In a study published this week in PLoS Biology, Woltering and colleagues have found some definitive clues about this transition. By studying a group of ‘architect’ genes present in both fish and mammals – the Hox genes – the scientists were able to find out that the DNA structure and regulatory mechanism for limb and digit formation was present in fish even before the transition happened, but the enhancements required to activate digit formation evolved only in tetrapods (ie. four-legged land animals).

The role of Hox genes in limb and fin formation is crucial. Malfunctioning Hox genes result in animals missing large segments of their limbs. Mammalian Hox genes have an interesting feature. “In the forming limbs the HoxA and HoxD genes are switched on in two independent ‘waves’ the first making the proximal limb (arm/leg) and the second making the digits,” said Woltering in an email to this correspondent.
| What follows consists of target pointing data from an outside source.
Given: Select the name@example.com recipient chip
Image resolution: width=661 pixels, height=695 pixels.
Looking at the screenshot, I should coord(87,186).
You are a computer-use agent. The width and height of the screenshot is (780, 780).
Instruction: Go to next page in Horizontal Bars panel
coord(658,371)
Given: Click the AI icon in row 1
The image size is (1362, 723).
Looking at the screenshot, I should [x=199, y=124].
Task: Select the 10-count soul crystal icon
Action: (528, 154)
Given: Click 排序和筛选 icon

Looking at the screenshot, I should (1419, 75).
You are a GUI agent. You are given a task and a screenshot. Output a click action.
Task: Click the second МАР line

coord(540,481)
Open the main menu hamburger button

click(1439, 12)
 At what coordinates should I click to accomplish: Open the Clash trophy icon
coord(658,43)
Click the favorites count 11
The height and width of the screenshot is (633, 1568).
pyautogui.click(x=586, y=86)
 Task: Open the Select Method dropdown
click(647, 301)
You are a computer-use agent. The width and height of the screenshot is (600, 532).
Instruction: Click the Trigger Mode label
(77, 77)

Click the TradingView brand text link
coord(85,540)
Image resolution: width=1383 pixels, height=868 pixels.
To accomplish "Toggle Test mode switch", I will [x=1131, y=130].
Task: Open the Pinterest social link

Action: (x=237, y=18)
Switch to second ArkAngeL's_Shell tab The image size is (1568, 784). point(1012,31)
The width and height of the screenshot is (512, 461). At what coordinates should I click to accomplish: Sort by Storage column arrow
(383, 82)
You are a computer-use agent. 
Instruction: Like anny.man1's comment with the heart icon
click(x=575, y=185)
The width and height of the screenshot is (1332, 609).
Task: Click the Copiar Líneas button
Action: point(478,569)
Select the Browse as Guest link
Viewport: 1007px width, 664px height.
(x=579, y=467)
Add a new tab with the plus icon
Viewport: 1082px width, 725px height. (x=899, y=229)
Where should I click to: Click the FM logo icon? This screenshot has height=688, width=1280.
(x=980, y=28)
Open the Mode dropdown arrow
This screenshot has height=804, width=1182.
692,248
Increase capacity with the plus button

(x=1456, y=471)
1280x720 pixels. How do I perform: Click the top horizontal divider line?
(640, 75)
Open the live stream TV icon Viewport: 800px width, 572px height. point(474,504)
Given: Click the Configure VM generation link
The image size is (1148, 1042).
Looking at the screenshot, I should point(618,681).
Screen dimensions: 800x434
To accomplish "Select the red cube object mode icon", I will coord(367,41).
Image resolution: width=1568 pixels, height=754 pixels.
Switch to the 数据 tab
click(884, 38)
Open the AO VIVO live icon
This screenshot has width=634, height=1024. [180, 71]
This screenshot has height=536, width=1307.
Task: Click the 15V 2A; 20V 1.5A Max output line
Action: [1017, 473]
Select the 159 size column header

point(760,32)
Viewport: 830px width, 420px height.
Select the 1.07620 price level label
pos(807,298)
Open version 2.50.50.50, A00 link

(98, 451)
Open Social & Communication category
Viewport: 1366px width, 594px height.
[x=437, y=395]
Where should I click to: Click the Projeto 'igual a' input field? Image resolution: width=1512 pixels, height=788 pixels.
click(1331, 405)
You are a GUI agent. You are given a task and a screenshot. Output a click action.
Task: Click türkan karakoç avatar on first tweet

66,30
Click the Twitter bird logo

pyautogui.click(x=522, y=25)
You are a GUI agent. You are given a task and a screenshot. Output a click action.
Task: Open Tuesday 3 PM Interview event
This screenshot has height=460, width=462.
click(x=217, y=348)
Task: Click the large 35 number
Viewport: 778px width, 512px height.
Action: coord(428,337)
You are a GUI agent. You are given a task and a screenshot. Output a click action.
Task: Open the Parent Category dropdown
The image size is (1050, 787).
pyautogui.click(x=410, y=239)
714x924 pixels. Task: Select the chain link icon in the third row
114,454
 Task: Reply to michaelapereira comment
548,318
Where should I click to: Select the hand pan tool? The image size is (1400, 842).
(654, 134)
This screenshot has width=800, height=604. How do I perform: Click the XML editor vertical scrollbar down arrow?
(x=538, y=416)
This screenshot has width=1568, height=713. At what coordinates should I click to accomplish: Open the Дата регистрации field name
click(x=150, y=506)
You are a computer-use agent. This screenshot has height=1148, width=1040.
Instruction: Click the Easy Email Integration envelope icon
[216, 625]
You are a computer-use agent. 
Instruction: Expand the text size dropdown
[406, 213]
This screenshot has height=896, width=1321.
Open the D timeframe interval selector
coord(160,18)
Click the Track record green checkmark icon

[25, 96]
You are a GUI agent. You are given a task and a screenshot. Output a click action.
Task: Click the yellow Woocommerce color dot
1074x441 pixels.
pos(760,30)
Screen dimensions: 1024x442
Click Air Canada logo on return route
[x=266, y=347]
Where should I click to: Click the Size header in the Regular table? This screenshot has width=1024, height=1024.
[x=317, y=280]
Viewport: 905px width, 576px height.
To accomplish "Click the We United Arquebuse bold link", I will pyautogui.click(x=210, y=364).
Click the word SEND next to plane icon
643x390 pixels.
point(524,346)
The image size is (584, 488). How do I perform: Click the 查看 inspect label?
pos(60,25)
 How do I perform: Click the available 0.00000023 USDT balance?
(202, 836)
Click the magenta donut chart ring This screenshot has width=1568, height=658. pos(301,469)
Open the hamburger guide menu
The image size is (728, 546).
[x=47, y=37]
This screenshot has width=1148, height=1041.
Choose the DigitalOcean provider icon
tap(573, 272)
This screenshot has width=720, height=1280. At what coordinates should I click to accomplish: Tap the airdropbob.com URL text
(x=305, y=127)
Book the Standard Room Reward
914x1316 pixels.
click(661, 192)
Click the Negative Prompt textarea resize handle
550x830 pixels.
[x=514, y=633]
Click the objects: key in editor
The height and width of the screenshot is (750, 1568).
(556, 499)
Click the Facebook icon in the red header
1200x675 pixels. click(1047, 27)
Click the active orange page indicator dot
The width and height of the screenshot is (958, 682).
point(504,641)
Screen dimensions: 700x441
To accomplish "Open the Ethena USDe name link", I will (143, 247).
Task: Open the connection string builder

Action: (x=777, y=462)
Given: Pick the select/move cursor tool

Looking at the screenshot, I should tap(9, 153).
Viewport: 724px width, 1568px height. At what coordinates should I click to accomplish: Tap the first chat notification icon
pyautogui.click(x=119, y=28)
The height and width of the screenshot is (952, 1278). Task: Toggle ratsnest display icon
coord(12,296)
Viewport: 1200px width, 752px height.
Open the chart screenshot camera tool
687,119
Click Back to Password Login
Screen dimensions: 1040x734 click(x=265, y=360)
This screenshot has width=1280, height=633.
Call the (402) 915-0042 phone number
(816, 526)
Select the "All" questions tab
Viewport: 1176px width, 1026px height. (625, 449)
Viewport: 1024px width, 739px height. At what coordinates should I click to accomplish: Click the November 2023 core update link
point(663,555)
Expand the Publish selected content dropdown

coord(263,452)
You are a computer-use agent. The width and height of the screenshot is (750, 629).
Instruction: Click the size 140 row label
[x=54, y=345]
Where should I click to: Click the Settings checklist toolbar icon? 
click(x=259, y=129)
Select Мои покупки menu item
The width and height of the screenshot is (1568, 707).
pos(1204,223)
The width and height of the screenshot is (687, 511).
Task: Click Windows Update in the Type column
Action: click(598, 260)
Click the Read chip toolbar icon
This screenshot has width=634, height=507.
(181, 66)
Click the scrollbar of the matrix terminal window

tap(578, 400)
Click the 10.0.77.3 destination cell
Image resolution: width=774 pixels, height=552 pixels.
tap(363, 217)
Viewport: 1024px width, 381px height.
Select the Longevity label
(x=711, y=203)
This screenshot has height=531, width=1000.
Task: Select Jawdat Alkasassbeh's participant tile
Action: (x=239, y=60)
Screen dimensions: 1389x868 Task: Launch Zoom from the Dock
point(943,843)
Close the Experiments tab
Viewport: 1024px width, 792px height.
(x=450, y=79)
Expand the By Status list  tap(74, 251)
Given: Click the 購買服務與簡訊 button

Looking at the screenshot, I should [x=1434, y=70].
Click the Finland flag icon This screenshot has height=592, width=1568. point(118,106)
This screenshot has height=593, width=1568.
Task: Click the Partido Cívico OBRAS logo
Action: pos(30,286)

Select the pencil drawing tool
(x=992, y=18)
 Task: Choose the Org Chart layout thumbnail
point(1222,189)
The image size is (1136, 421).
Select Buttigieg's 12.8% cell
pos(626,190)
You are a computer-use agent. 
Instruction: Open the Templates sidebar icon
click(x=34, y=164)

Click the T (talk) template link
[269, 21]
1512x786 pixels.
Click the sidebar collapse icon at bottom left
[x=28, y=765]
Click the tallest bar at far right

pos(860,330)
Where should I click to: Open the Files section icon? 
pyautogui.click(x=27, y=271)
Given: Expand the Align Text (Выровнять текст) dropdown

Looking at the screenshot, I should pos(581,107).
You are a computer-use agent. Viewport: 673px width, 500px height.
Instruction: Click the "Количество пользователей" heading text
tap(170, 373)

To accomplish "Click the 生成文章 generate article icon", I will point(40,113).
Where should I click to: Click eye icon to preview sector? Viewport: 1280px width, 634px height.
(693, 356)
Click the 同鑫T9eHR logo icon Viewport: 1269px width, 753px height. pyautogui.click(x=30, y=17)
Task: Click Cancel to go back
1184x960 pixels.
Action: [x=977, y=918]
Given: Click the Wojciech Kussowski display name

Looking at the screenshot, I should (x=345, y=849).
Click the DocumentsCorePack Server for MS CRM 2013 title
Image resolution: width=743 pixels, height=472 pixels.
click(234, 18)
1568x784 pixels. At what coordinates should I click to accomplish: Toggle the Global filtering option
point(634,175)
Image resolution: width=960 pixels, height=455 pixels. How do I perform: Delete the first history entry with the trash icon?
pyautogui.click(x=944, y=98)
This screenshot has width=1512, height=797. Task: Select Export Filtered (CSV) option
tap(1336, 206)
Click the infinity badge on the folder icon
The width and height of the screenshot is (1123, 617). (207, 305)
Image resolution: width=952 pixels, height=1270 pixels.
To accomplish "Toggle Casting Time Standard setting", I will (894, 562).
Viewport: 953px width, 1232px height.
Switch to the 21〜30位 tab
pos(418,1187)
Limb formation in tetrapods is usually attributed to this ‘bimodal’ behaviour of Hox genes. So the scientists were surprised to observe the same mechanism in Hox genes in zebrafish fin radials (the bony part at the end of fins), too. So are the two structures ancestrally the same or “homologous” structures?

To test this, the team inserted fish Hox genes into mouse embryos and found that in the resulting mice, Hox genes were active only in the proximal part of the limbs, not in the digits. “This showed that the fish counterpart of the mouse ‘digit’ domain cannot yet ‘make’ digits,” said Woltering. Therefore fish fin radials and tetrapod digits are not “homologous” in the classical sense.

However, keeping in mind the shared regulatory mechanism in Hox genes of fish and those of mice, the team propose the re-definition of “homology” to go beyond common expression patterns. “For instance there are genes that are expressed in the hand and in hair follicles, this fact doesn’t make them homologous structures,” said Woltering. “Only if the underlying ‘switches’ that determine where a gene is expressed are homologous, the structures are homologous.”

Dr. Arkhat Abzhanov, an evolutionary biologist from Harvard University who was not involved in the study, agrees. “Identical expression patterns of the same gene(s) could in principle be established by non-homologous regulatory mechanisms so it might be very helpful to look at the regulatory details,” he said in an email.